**Exercise goal:**
Pull every line out of the records below and reproduce each one word for word, omitting the pictures.

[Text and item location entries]

★ ★ ★

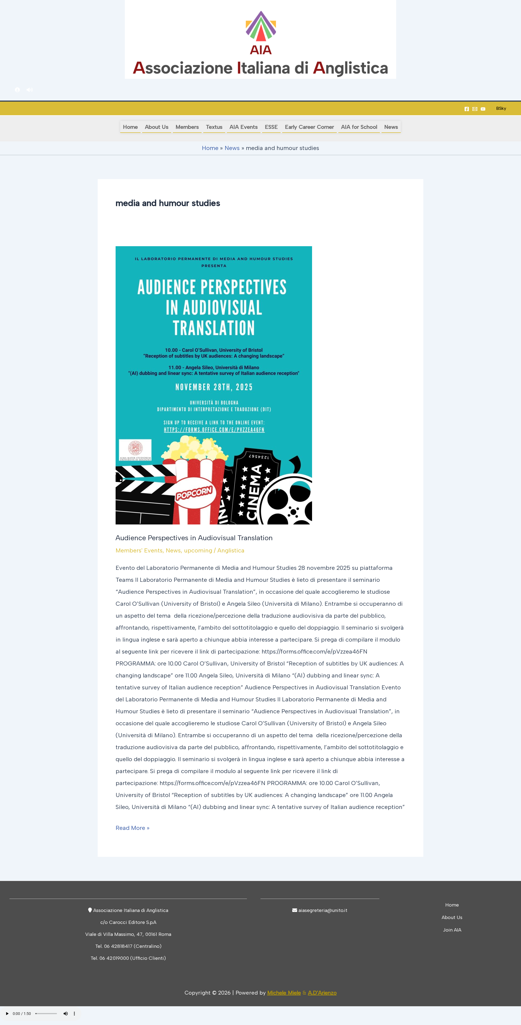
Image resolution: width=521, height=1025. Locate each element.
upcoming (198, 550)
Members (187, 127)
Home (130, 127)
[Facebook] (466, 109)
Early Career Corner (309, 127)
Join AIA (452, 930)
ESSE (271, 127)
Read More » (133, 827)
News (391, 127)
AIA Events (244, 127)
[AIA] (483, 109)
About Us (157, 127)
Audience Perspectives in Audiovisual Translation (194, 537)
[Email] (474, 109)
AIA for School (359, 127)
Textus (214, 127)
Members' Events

★ ★ ★

**Result below:**
Image resolution: width=521, height=1025. Locate each element.
upcoming (198, 550)
Members (187, 127)
Home (130, 127)
[Facebook] (466, 109)
Early Career Corner (309, 127)
Join AIA (452, 930)
ESSE (271, 127)
Read More » (133, 827)
News (391, 127)
AIA Events (244, 127)
[AIA] (483, 109)
About Us (157, 127)
Audience Perspectives in Audiovisual Translation (194, 537)
[Email] (474, 109)
AIA for School (359, 127)
Textus (214, 127)
Members' Events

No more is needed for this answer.